Page extract

A new strain of Corona Virus is sweeping across the South of England, encouraging restrictions in the country and flights ban from within Europe as well as globally. The United Kingdom has said that the fast-moving new variant of the virus can be 70 per cent more transmissible than the existing strains, and appears to be driving the rapid spread of new infections in London and South England. There has been a strict lockdown imposed in the United Kingdom and its surrounding areas cancelling Christmas.
The panic spread as the statement from the UK Prime Minister, Boris Johnson came on Saturday, stating the new strain of Covid-19 is spreading more rapidly than the earlier ones. As a result, several countries have ban flights to and from UK and India have joined the list on Monday, as flights to and from the United Kingdom are banned from 22nd to 31st December. However, government officials have mentioned on Monday that no strain of the new Corona Virus has been detected in India.

Work task
Please copy the passage about the new coronavirus strain word for word, starting at "A new strain" and ending at "areas cancelling Christmas.". The listing that comes next is separate material from the passage about the new coronavirus strain.

Collected data
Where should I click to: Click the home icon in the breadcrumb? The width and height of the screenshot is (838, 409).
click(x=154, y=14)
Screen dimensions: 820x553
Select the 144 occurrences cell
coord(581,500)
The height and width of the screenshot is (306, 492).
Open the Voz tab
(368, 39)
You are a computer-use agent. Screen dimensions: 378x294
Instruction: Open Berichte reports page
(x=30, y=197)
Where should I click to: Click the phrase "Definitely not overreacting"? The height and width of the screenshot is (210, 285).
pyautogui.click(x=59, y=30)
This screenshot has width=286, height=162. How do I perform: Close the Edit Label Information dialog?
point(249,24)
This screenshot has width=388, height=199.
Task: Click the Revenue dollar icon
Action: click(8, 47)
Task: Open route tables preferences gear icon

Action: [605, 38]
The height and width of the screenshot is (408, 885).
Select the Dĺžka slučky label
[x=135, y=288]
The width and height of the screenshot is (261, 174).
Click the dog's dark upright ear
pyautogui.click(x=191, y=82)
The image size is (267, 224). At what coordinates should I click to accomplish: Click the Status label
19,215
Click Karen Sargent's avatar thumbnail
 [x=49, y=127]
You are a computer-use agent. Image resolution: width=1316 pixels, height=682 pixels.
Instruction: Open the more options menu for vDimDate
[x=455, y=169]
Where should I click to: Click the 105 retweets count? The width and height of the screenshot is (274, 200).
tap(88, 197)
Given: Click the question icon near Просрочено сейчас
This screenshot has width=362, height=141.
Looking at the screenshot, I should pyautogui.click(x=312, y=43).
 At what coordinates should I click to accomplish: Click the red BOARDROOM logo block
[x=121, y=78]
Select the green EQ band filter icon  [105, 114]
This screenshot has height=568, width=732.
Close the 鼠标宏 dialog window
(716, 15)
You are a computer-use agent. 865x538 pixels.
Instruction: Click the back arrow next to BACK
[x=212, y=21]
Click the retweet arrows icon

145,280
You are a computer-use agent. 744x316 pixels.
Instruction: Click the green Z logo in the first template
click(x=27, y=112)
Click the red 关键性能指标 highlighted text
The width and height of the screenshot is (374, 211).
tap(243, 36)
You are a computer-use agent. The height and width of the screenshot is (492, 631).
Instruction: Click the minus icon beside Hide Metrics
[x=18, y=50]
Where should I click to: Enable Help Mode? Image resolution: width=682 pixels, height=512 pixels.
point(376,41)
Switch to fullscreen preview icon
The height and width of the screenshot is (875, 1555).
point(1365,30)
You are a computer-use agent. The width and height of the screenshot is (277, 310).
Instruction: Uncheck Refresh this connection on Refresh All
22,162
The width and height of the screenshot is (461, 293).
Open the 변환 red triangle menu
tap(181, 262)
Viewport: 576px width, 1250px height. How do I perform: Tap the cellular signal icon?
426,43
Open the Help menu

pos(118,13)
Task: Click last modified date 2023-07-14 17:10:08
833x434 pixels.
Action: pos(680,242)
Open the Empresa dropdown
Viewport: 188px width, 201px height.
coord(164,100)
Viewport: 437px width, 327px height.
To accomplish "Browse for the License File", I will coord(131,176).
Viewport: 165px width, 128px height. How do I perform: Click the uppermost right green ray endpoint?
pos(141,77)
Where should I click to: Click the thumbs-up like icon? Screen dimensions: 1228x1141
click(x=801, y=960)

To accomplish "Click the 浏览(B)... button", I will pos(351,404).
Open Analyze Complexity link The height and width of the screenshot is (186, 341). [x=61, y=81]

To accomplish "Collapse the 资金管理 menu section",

Expected answer
A new strain of Corona Virus is sweeping across the South of England, encouraging restrictions in the country and flights ban from within Europe as well as globally. The United Kingdom has said that the fast-moving new variant of the virus can be 70 per cent more transmissible than the existing strains, and appears to be driving the rapid spread of new infections in London and South England. There has been a strict lockdown imposed in the United Kingdom and its surrounding areas cancelling Christmas.